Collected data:
== Segment start ==
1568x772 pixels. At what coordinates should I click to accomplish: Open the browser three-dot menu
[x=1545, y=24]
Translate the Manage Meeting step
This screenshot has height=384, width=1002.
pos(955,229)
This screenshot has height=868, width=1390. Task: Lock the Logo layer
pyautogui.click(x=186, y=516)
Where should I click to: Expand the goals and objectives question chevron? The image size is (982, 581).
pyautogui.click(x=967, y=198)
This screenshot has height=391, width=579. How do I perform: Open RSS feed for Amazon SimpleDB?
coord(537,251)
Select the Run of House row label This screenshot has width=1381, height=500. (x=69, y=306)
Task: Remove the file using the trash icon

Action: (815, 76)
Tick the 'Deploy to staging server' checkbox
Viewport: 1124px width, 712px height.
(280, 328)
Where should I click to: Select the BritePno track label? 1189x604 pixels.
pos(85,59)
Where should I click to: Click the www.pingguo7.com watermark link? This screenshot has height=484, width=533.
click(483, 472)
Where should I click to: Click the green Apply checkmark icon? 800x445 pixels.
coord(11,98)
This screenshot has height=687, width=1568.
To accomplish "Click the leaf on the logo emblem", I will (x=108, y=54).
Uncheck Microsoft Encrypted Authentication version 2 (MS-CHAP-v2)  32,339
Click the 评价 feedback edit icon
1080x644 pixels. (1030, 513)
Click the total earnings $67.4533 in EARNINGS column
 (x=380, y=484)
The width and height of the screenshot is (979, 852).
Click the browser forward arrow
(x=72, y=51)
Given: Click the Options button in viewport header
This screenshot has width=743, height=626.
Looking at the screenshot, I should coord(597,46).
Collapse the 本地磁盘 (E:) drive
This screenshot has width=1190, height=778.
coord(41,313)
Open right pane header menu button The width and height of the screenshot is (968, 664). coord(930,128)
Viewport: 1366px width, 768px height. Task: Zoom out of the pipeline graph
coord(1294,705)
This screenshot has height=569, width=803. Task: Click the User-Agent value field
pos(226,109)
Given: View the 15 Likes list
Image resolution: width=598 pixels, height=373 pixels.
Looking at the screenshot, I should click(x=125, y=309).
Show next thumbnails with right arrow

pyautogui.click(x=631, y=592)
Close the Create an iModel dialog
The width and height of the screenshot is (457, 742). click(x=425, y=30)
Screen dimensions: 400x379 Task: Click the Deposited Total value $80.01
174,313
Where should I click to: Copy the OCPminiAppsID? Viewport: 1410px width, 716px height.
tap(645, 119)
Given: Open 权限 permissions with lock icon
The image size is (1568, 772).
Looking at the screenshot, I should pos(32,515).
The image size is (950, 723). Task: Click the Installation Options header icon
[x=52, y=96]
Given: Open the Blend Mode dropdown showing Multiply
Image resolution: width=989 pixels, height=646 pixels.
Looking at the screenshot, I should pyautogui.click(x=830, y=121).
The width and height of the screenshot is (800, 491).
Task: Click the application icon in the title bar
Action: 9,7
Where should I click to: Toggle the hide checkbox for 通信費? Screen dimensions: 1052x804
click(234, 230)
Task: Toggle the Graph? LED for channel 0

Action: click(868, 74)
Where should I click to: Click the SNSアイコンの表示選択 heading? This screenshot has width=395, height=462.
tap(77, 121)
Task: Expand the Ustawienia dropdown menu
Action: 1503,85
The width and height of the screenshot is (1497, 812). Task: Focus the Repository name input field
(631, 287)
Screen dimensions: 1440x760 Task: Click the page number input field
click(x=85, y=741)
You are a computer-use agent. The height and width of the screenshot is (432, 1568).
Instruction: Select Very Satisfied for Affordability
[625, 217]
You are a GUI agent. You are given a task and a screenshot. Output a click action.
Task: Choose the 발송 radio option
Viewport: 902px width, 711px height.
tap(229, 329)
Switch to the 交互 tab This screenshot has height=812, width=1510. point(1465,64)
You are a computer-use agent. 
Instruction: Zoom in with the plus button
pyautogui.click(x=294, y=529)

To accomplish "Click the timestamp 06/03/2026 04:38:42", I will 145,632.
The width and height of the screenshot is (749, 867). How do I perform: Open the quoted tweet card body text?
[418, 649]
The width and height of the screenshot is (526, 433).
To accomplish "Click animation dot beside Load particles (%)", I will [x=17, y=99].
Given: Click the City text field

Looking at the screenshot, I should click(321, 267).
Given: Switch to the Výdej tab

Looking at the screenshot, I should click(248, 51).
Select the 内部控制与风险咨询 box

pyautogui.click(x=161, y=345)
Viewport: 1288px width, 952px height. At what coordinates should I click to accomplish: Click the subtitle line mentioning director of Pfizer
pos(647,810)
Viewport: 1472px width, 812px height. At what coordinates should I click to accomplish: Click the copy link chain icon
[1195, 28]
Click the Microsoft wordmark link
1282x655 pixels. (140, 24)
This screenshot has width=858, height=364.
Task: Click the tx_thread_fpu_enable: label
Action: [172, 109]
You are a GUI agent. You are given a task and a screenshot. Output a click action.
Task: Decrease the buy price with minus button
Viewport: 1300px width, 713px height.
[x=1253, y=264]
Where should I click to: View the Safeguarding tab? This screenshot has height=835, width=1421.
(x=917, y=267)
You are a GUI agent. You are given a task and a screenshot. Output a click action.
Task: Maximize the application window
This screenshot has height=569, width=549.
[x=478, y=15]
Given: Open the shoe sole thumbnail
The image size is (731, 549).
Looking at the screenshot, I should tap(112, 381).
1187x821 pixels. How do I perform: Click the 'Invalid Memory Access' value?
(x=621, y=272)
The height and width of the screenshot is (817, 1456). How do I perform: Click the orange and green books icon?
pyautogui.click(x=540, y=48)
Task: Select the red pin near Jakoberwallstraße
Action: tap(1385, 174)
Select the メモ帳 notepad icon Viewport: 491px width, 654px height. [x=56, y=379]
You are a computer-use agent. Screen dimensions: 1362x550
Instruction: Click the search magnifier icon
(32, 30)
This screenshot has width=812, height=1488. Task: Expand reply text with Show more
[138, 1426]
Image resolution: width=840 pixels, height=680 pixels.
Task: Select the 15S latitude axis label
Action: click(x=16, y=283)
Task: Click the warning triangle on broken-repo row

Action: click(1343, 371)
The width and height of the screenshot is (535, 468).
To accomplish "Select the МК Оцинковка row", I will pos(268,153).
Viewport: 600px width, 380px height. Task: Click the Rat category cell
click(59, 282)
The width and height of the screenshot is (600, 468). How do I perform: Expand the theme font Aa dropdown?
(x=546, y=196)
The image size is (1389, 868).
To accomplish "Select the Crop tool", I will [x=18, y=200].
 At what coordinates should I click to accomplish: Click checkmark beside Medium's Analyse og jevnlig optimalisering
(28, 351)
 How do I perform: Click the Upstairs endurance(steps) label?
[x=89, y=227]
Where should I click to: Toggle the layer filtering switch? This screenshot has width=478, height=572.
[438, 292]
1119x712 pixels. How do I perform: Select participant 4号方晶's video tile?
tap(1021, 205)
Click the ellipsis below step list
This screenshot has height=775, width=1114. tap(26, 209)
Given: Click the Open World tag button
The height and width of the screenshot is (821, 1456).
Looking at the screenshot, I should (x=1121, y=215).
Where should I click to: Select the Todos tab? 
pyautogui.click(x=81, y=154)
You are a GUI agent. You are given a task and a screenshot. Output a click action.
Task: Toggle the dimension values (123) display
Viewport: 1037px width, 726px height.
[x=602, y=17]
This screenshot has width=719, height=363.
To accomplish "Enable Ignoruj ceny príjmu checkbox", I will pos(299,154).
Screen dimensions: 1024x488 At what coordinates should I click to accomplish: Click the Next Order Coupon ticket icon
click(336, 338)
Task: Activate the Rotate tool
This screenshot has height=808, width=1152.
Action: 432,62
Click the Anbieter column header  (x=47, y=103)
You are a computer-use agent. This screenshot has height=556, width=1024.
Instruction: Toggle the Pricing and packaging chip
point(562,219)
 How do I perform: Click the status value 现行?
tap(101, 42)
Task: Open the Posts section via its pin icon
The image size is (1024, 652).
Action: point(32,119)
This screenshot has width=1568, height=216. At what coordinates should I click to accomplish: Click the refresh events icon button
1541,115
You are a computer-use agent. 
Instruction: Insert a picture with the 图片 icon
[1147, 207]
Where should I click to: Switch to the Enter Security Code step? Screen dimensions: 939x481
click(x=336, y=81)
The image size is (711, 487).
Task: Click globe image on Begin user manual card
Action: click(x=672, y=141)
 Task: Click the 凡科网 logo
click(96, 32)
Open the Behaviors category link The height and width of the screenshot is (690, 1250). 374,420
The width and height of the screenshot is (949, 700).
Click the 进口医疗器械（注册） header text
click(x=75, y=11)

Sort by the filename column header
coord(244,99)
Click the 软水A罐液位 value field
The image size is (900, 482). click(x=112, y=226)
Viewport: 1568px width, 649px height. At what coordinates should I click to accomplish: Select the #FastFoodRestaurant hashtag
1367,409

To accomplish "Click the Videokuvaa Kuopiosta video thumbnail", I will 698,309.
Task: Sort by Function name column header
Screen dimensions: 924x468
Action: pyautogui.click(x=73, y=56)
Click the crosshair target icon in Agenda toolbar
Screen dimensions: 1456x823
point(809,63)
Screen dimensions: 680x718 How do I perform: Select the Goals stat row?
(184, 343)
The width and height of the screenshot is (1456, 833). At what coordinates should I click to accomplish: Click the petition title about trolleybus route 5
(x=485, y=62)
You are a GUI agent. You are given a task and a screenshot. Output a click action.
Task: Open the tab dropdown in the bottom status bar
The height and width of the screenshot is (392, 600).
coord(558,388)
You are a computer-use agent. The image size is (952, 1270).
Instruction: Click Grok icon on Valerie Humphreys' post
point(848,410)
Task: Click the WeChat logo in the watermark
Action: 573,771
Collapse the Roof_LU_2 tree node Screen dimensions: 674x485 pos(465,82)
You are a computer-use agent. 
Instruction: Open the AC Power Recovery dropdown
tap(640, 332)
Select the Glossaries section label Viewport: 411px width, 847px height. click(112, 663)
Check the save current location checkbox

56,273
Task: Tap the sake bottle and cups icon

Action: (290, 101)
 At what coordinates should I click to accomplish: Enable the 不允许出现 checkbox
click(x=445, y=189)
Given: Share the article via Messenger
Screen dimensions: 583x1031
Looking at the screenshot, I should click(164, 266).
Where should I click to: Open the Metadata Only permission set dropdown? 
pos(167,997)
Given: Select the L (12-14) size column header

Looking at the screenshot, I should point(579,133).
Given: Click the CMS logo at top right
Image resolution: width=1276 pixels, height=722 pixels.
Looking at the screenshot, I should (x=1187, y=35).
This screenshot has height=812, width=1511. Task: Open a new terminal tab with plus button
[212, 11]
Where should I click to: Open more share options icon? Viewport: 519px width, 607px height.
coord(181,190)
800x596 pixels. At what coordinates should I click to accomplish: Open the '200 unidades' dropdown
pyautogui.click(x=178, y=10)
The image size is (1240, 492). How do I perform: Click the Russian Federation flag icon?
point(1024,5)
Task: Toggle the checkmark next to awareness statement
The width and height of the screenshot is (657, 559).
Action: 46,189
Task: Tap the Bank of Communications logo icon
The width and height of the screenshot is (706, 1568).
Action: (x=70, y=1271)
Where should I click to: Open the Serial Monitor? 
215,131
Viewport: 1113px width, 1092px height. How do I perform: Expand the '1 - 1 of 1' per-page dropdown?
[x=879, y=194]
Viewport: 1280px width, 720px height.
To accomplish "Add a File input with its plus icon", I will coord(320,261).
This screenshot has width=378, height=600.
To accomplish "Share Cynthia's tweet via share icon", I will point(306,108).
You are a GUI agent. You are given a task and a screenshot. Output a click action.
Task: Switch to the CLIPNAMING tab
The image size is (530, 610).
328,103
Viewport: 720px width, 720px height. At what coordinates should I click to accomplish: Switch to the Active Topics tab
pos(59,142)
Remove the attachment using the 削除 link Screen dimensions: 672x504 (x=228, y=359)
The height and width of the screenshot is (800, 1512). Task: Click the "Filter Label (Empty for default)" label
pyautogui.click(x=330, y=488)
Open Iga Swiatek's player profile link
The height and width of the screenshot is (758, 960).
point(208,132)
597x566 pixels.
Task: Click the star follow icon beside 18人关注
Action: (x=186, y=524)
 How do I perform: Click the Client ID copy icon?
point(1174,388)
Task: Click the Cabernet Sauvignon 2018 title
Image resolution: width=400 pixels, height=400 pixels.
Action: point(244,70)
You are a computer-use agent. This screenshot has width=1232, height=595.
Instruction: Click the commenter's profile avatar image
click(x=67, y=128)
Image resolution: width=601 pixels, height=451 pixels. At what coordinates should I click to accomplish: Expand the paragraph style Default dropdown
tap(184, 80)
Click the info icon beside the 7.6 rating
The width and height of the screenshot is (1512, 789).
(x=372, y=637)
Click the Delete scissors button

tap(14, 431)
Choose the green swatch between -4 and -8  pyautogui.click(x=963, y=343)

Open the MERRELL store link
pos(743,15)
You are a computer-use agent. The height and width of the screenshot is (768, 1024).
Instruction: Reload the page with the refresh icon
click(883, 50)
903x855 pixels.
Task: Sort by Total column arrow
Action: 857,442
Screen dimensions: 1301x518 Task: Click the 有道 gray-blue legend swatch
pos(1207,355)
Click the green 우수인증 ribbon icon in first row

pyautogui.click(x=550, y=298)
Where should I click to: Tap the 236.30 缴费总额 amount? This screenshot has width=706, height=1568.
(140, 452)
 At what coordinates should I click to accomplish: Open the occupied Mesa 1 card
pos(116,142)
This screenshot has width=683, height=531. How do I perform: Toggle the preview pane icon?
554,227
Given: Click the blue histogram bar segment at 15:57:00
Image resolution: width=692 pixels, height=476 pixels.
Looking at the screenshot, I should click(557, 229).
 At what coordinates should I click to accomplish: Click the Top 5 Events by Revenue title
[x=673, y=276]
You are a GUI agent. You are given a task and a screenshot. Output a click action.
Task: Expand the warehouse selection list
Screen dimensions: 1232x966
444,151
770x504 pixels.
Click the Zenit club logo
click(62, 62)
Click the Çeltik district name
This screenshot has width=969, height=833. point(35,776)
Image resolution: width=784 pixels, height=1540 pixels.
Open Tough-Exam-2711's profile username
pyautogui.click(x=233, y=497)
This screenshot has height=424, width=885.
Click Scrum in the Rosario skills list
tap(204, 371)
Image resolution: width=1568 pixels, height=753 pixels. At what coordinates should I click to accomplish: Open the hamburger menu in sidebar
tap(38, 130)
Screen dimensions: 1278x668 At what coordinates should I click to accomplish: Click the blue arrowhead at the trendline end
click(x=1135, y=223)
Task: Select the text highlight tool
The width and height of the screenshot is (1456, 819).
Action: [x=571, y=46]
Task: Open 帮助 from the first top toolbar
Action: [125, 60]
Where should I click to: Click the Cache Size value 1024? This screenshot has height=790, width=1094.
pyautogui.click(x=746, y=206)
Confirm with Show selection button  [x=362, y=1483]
== Segment end ==
EXERCISE DIRECTIONS: The answer must be every line from the entries above that holds the string "selection".

ANSWER AREA:
Task: Expand the warehouse selection list
Confirm with Show selection button  [x=362, y=1483]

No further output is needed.